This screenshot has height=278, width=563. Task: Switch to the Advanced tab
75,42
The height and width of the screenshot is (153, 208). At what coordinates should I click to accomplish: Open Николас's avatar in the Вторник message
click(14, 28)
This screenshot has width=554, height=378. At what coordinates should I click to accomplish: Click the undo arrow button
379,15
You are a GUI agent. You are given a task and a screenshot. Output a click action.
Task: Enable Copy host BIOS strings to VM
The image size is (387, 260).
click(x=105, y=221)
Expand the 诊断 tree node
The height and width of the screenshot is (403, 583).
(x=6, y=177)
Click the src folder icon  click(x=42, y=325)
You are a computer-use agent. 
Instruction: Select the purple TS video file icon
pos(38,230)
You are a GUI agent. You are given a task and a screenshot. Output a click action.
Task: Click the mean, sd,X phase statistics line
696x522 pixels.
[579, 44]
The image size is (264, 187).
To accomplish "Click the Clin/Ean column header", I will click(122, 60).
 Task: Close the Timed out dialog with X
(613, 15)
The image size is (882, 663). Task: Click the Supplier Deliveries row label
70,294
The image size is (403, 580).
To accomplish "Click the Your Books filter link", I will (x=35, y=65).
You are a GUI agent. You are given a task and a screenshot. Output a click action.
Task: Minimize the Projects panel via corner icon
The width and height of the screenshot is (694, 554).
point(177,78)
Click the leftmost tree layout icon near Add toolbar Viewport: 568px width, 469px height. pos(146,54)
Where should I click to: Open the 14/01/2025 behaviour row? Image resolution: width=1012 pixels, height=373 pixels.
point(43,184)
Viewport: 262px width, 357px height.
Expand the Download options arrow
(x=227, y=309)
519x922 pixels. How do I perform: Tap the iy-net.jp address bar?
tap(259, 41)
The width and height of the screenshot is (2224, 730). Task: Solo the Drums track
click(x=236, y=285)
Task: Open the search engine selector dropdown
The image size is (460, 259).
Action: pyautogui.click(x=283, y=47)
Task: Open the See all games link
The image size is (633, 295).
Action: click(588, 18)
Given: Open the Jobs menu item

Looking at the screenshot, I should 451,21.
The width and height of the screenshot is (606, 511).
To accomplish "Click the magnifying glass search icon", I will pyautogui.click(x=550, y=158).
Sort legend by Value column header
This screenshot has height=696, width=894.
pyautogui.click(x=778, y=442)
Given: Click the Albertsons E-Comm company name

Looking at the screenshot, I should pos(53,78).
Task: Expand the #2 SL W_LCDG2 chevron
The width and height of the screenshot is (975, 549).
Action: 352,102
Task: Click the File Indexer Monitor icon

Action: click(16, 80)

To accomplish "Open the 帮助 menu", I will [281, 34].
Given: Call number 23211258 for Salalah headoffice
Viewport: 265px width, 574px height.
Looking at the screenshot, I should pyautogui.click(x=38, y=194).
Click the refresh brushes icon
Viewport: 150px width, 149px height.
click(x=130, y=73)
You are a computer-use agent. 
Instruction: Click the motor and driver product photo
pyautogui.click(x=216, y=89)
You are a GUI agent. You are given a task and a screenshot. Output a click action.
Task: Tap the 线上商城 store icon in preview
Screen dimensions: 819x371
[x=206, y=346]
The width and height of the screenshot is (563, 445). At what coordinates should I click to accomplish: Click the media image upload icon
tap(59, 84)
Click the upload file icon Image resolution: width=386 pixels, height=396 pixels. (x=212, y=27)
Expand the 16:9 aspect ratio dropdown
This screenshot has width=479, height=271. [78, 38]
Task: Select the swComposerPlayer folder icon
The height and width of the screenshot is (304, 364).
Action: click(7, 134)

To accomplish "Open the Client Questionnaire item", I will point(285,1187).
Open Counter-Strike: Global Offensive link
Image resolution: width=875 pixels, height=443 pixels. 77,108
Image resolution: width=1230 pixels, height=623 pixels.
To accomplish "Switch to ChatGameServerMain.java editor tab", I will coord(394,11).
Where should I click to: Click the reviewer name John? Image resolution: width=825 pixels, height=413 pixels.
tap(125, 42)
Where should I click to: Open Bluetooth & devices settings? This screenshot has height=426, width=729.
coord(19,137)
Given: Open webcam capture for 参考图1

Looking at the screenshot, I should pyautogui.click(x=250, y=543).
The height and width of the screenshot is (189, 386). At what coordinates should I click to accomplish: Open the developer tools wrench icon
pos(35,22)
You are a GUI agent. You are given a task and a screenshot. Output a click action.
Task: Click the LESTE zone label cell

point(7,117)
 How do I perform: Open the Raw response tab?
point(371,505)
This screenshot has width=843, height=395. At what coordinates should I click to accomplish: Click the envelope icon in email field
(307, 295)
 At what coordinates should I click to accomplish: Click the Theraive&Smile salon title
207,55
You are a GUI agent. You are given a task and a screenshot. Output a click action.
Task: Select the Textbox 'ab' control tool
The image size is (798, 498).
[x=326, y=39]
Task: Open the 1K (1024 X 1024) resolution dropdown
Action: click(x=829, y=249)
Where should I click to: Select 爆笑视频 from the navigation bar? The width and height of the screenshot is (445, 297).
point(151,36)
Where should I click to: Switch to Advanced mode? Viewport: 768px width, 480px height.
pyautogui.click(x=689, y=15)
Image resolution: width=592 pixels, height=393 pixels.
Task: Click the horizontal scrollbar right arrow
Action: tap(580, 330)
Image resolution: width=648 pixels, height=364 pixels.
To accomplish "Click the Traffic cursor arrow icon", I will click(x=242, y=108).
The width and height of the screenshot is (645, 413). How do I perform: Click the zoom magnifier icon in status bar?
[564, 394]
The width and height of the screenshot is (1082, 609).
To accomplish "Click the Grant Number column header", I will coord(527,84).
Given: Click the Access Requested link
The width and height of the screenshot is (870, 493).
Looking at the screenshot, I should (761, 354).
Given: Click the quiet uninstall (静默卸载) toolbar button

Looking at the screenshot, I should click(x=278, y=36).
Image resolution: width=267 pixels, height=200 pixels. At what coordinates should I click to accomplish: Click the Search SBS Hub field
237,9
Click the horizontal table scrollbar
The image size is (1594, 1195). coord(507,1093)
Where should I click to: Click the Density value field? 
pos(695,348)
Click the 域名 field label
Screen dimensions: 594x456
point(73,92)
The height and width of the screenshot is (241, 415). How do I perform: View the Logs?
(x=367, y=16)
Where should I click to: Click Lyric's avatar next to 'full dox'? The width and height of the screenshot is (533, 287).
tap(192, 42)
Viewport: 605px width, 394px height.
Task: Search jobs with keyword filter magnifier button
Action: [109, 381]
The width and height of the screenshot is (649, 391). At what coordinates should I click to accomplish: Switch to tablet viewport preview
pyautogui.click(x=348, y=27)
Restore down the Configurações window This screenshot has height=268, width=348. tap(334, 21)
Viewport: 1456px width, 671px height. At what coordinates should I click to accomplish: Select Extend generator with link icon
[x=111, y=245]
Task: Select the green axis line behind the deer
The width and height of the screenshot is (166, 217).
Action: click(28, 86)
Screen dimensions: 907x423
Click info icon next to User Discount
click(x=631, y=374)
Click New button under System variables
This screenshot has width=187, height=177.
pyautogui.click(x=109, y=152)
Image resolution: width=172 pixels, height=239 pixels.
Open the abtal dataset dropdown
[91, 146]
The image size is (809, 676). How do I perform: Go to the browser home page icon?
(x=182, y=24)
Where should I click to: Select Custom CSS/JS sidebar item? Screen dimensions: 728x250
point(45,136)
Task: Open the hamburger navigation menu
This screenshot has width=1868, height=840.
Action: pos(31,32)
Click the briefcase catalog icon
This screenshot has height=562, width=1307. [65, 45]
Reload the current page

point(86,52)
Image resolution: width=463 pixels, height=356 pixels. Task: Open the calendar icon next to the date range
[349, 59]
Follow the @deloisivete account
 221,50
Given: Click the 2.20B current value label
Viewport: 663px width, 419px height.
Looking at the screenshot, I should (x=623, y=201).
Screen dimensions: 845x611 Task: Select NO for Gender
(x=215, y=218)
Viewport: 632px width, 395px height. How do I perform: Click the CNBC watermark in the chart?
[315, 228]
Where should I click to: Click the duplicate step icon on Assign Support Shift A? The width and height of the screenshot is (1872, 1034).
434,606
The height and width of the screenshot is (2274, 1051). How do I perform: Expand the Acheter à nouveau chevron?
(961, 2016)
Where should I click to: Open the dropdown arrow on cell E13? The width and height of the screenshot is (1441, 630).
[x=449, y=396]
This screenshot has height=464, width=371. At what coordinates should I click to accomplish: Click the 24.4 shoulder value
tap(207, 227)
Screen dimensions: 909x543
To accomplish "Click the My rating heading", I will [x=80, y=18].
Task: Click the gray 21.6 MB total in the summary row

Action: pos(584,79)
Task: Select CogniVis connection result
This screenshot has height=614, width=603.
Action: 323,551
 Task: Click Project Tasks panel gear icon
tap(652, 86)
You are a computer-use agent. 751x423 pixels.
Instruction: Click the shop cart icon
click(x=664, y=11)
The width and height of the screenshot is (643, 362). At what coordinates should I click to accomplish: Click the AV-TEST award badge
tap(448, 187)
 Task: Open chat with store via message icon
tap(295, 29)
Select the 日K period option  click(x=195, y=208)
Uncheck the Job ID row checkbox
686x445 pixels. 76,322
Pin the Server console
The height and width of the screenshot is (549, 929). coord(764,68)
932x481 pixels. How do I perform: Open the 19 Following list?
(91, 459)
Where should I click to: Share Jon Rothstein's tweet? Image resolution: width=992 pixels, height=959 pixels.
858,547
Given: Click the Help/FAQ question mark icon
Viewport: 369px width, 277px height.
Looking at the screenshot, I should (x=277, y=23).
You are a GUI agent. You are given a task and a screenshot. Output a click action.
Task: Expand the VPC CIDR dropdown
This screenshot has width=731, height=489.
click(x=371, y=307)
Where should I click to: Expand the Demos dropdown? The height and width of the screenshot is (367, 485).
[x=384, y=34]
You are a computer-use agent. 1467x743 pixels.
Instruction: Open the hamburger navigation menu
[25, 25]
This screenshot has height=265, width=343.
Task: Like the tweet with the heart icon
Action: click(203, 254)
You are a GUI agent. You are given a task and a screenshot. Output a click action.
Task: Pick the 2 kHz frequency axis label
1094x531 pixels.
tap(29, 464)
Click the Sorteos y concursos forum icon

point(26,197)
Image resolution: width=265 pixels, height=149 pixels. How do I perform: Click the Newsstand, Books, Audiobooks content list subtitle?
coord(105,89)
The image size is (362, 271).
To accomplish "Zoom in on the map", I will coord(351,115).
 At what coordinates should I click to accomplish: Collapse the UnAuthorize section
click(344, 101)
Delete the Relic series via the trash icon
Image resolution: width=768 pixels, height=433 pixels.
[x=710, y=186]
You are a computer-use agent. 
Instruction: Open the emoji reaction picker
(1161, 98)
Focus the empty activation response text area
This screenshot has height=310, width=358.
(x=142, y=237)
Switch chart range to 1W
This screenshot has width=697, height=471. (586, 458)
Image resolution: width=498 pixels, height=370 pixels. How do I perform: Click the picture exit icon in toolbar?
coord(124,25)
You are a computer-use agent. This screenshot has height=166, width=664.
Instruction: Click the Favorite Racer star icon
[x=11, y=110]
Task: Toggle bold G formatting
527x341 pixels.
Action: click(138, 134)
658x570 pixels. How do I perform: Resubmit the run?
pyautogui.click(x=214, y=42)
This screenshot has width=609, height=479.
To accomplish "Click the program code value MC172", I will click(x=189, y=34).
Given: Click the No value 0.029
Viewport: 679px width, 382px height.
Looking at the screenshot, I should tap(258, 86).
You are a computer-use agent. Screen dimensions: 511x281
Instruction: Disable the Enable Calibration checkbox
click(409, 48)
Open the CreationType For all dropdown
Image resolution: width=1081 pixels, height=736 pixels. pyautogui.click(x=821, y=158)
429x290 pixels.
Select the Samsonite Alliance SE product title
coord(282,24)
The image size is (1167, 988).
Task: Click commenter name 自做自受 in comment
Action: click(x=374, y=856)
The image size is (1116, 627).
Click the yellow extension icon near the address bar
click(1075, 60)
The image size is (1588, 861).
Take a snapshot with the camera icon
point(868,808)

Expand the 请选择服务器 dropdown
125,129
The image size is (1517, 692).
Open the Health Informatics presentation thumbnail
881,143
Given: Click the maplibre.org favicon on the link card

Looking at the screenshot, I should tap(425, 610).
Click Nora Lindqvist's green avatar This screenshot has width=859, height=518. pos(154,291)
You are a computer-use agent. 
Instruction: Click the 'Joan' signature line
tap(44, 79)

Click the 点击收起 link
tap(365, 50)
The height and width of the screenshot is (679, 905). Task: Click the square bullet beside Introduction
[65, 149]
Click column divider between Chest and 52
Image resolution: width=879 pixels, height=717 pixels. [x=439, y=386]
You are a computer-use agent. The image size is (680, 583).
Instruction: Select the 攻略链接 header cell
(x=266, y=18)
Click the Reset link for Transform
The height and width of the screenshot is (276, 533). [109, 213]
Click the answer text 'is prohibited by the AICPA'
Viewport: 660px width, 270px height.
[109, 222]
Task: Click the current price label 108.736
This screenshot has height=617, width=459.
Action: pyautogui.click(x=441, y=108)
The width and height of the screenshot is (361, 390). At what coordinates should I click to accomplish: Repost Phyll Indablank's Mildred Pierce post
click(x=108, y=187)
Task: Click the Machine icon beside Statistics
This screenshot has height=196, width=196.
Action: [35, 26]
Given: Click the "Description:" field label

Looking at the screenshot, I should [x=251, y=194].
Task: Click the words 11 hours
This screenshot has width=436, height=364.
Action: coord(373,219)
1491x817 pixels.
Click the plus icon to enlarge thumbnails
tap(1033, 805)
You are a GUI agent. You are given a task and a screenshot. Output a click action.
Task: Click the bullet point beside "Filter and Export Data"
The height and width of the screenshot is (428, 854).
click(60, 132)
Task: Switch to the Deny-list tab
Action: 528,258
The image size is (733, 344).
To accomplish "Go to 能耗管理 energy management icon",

★ ★ ★

WHAT NEEDS TO BE DONE
Every line of the data that holds "green" should be counted, and only the total given.

ANSWER FOR THIS EXERCISE
2